Nothing but a number belongs in the answer: how many lines of the records below contain the string "computer".

**Data section**
::::
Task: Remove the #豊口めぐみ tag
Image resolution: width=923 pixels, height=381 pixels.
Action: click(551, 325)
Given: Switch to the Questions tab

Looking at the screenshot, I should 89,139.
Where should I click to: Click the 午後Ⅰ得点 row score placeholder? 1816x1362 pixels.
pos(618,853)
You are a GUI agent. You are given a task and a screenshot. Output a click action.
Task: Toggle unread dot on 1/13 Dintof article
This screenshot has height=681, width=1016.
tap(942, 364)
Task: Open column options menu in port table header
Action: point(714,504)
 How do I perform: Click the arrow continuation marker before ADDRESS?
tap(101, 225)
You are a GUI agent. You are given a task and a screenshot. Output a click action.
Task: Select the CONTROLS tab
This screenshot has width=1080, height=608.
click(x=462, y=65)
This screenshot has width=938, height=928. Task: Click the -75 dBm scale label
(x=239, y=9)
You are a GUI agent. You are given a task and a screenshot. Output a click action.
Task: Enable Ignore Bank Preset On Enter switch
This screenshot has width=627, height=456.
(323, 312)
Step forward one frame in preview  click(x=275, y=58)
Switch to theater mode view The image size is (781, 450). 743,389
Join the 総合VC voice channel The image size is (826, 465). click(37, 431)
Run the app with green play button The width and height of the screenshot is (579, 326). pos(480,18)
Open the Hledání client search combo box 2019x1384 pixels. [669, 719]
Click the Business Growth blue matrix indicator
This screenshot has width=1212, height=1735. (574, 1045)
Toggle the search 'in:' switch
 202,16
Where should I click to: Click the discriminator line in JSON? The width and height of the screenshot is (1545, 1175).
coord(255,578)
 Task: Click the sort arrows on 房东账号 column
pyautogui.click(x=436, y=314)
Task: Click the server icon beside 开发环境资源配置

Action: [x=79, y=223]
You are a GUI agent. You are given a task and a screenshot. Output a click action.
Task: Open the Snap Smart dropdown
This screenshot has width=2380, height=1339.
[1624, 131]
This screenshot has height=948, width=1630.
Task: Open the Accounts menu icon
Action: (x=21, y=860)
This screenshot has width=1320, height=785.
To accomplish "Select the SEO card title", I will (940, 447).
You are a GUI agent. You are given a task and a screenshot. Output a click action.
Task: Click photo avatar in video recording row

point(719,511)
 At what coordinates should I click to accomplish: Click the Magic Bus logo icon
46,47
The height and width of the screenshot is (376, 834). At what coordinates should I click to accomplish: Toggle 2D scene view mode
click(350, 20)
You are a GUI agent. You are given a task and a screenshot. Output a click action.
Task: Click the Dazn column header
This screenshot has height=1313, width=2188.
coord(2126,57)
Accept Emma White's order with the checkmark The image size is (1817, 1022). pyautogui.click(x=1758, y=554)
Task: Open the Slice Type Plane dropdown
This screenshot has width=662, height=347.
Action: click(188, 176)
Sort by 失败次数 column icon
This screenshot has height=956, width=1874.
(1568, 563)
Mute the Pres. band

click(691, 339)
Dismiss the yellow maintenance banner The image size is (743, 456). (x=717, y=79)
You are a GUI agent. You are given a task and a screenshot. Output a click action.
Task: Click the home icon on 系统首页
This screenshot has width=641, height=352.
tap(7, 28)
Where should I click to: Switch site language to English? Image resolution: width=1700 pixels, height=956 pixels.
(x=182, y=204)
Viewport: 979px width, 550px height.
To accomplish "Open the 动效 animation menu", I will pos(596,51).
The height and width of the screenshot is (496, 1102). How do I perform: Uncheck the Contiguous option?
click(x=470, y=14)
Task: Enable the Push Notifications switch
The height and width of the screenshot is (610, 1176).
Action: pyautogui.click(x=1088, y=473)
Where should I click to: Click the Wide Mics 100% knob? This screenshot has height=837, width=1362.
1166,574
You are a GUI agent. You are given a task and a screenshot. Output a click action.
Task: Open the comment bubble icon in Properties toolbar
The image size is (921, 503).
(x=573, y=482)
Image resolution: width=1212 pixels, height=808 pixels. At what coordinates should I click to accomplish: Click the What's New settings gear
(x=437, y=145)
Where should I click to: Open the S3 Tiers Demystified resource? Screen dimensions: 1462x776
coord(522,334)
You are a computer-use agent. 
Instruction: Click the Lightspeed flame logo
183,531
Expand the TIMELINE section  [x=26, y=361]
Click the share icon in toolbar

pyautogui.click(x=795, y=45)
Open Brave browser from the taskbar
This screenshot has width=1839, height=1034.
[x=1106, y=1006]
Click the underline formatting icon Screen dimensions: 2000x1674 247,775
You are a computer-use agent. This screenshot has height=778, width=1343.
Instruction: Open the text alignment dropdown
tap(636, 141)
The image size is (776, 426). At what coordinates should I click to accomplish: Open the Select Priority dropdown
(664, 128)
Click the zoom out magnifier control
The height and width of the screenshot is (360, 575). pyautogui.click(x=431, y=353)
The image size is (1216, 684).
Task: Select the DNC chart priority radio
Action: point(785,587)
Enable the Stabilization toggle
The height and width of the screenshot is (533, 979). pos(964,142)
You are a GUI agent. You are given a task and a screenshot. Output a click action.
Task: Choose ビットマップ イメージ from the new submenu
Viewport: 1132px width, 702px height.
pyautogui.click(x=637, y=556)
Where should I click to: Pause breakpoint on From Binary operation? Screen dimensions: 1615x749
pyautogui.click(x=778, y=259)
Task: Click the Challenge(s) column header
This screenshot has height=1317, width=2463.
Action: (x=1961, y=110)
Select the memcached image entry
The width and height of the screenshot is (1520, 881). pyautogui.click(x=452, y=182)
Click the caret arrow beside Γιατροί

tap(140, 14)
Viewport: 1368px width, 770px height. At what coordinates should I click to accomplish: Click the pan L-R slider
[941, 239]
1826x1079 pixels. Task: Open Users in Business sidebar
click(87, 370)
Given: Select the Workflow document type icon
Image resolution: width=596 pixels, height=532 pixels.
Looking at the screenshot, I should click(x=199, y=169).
::::
**Result of the exercise**
2